* **The task**
All pictures must be left out as you transcribe the lines from the first line of the data to the line containing "Image resolution: width=560", both included.

* **The input**
/---
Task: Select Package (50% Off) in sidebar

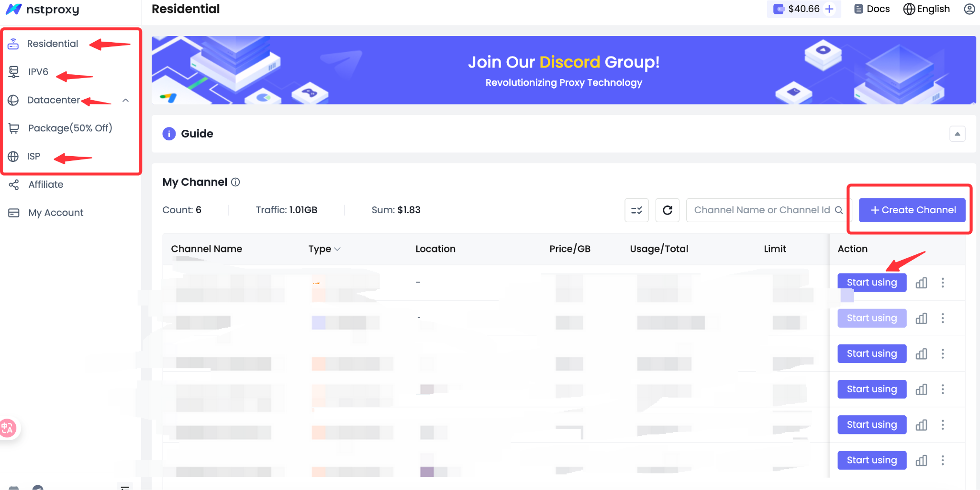Action: 70,128
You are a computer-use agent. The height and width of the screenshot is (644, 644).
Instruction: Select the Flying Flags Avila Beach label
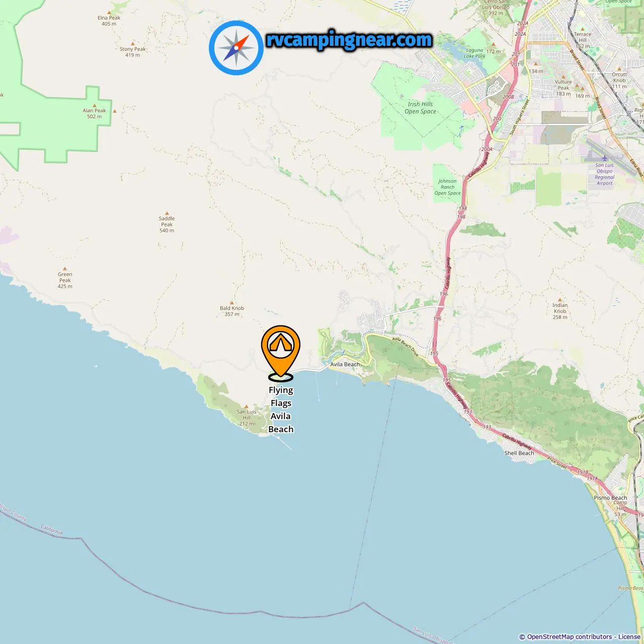coord(281,410)
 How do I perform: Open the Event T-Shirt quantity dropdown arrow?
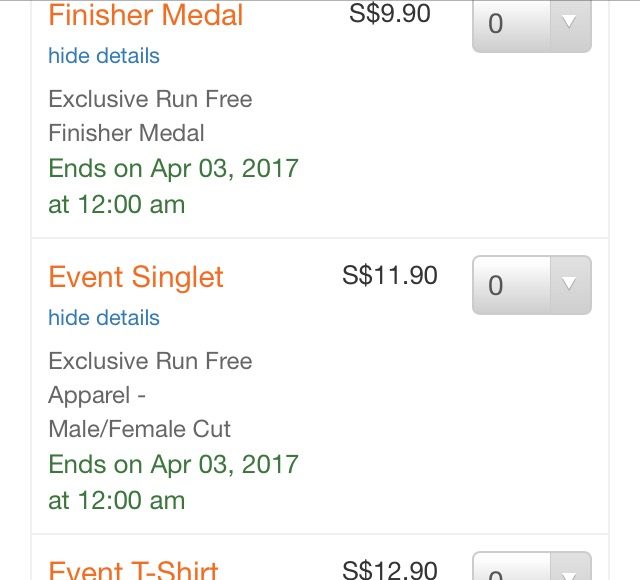pyautogui.click(x=570, y=567)
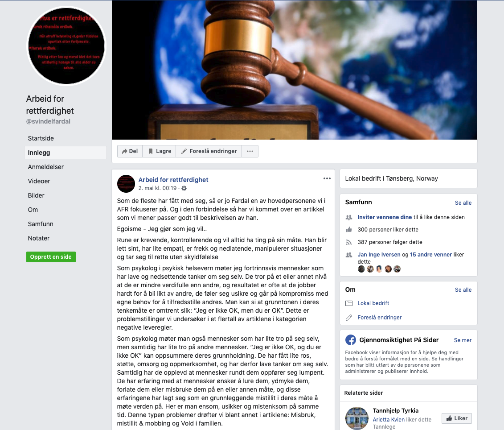The width and height of the screenshot is (504, 430).
Task: Click Jan Inge Iversen friend link
Action: point(379,255)
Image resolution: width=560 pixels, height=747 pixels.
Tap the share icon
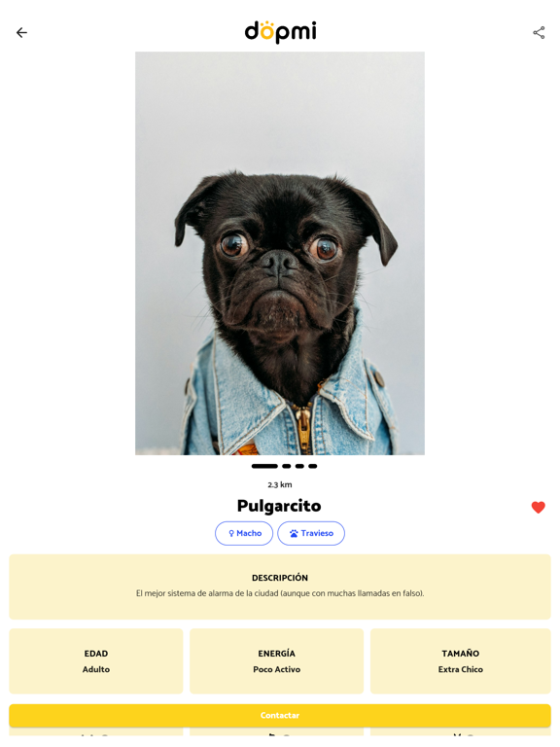point(539,32)
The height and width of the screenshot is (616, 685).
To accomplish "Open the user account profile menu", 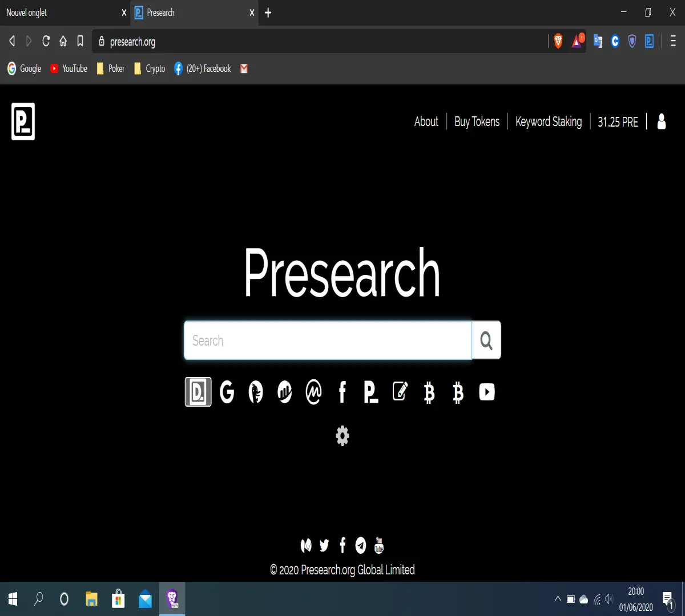I will pyautogui.click(x=662, y=121).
\---
* **Exercise response**
Task: Select Package (50% Off) in sidebar

Action: 70,128
You are a computer-use agent. The height and width of the screenshot is (644, 644).
Instruction: Select the Flying Flags Avila Beach label
coord(281,410)
 How do I perform: Open the Event T-Shirt quantity dropdown arrow?
pyautogui.click(x=570, y=567)
The width and height of the screenshot is (504, 430).
Task: Click Jan Inge Iversen friend link
Action: point(379,255)
Image resolution: width=560 pixels, height=747 pixels.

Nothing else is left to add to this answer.